2) Even the best episodes of Mad Men don't really "lift my spirits" the way my favorite movies do. I think this is because the target audience of the show (middle-class Americans) probably sees itself in the characters all too well. Most of the characters on Mad Men are searching for money, status, power, influence, alcohol, and consequence-free sex. I would say that most middle-class Americans are, sadly, searching for the same things. Although most of the show's viewers are watching and laughing and saying to their family members, "Oh God, isn't that terrible what Don Draper did?," I'll bet that deep inside they are so much like Don Draper it is not even funny. I imagine corporate executives watching Mad Men with their buddies and thinking, "Yeah, I know this show is ostensibly supposed to be dark satire, but come on, these people understand what life is really about." And, I'm sorry, I'm just not that cynical.

But, hey, it's better than CSI:Miami.

Wednesday, September 23, 2009

Better Than The Beatles

I mean sure, the Beatles were good ... for their time. But their time is over people. Those 12-string Rickenbackers just won't cut it in today's dark and menacing world. Enter Beatallica. The Fab Four's Merseybeat harmonies have finally been given the thrash metal make-over they've deserved. Meet Jaymz Lennfield, Grg Hammetson, Kliff McBurtney and Ringo Larz.
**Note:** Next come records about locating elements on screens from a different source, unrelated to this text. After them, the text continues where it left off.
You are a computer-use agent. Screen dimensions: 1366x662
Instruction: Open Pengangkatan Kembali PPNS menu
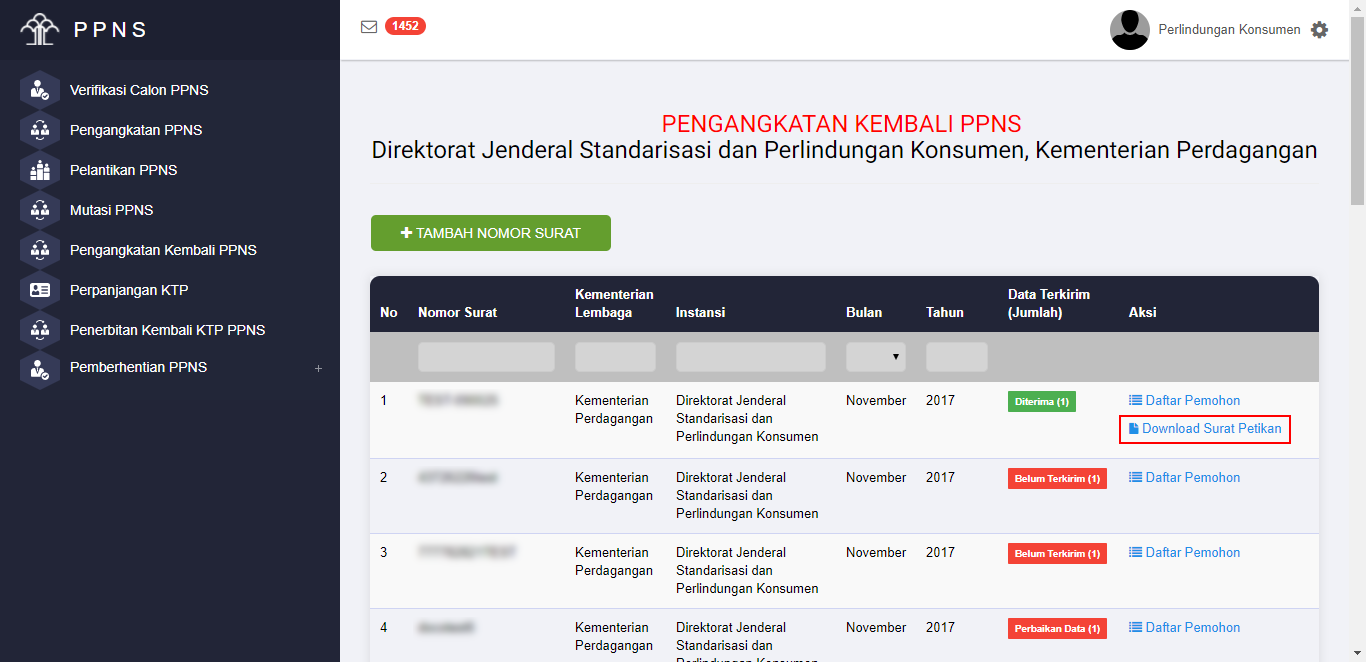pos(163,250)
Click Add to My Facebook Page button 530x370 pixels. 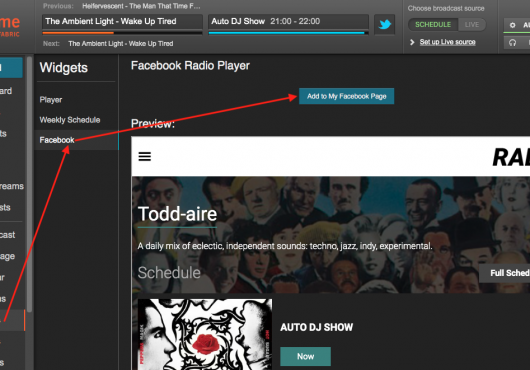[x=346, y=96]
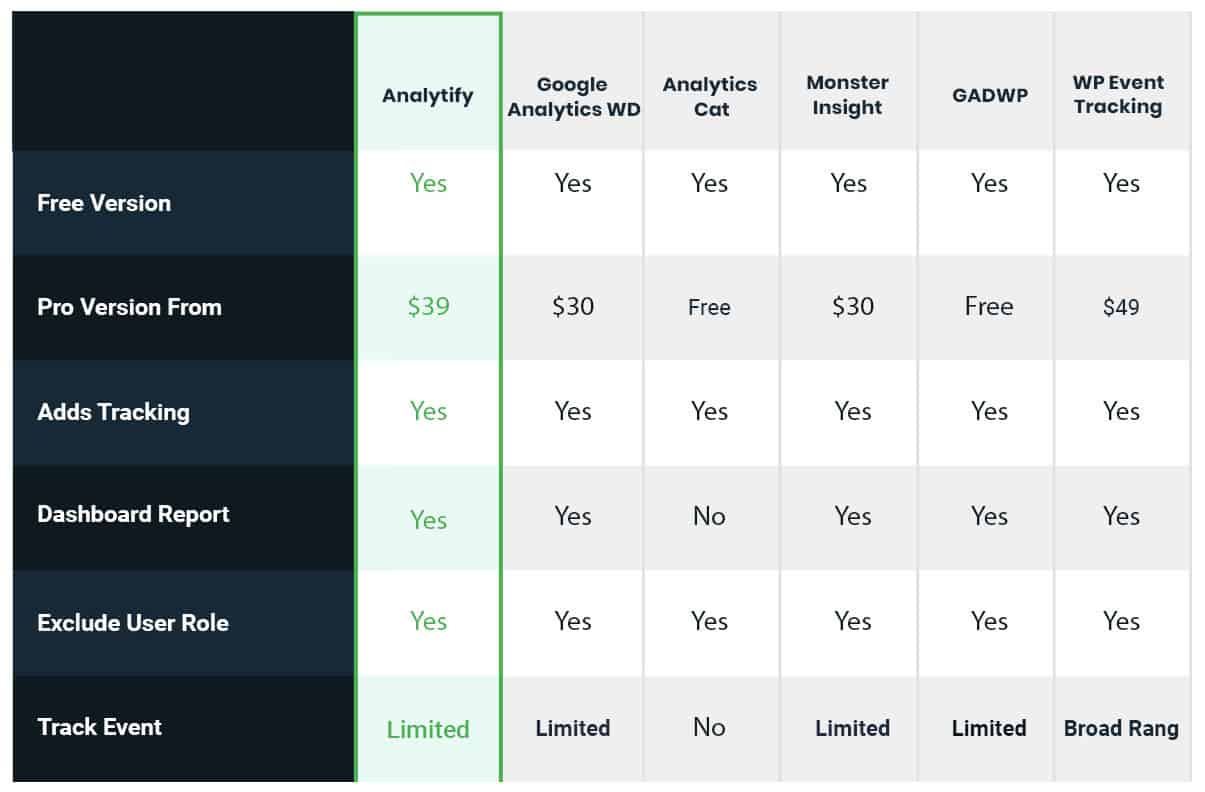1205x792 pixels.
Task: Click No in Analytics Cat Dashboard Report
Action: click(x=709, y=516)
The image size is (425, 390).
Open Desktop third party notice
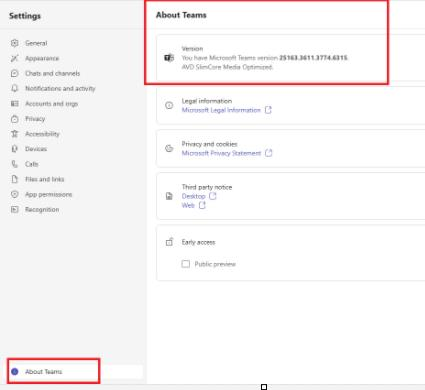pyautogui.click(x=193, y=196)
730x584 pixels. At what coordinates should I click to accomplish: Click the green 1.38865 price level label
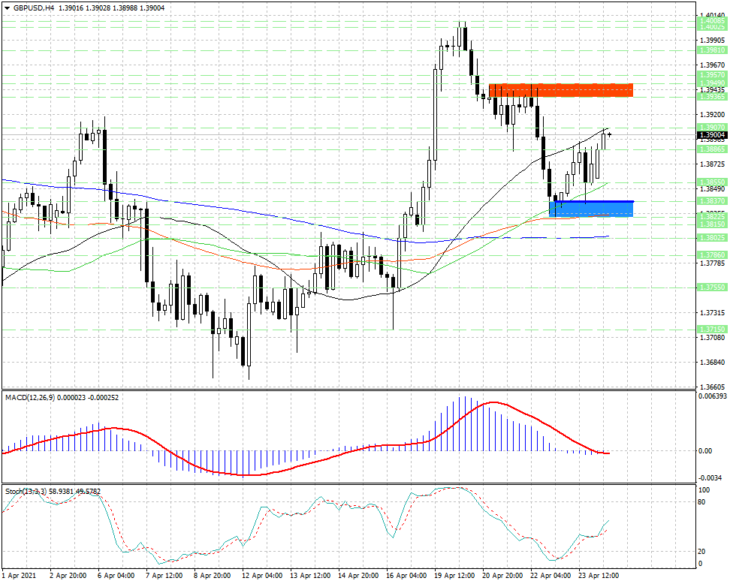[712, 149]
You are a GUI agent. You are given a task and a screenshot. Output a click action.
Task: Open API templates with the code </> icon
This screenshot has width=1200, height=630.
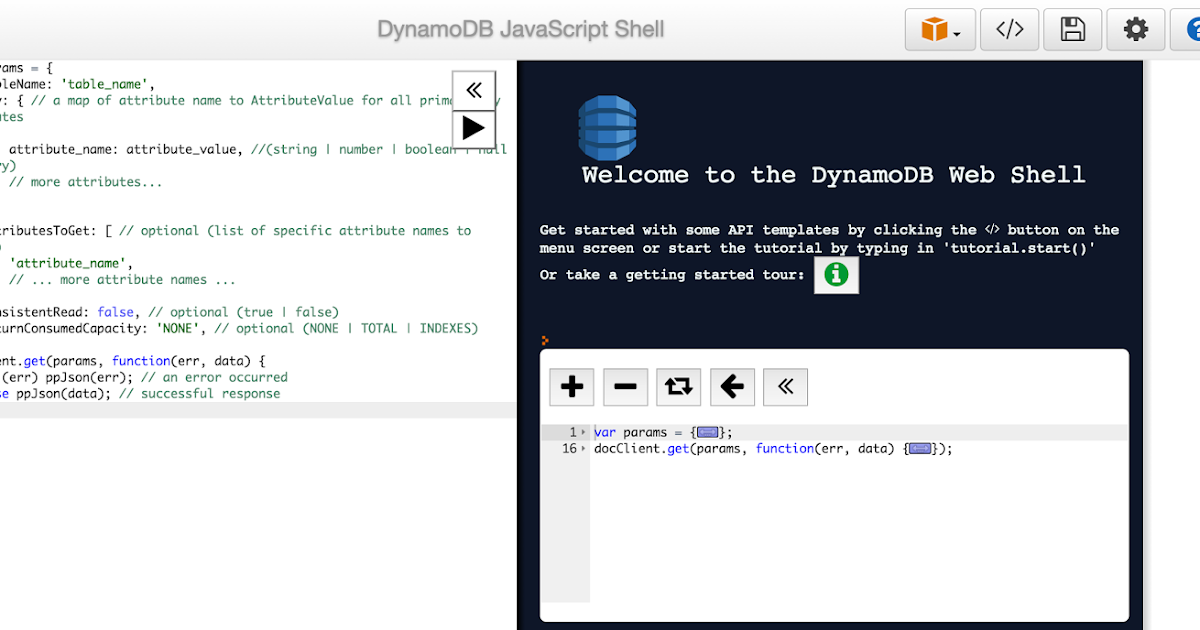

Bask in the glory of their metal concept album Sgt. Hetfield's Motorbreath Pub Band, featuring such classic tracks as "Blackened the USSR," "Leper Madonna," and "A Garage Dayz Nite." Or revel in the splendor of their sophomore release Masterful Mystery Tour, sporting timeless tunes such as "Fuel on the Hill," "The Thing That Should Not Let It Be," and "I Want To Choke Your Band." And who can forget their Our World satellite broadcast anthem "All You Need Is Blood"? Sorry Beatles, as a '60s artifact you're quaint and cute, but that was then, this is now. A Beatallica time is guaranteed for all.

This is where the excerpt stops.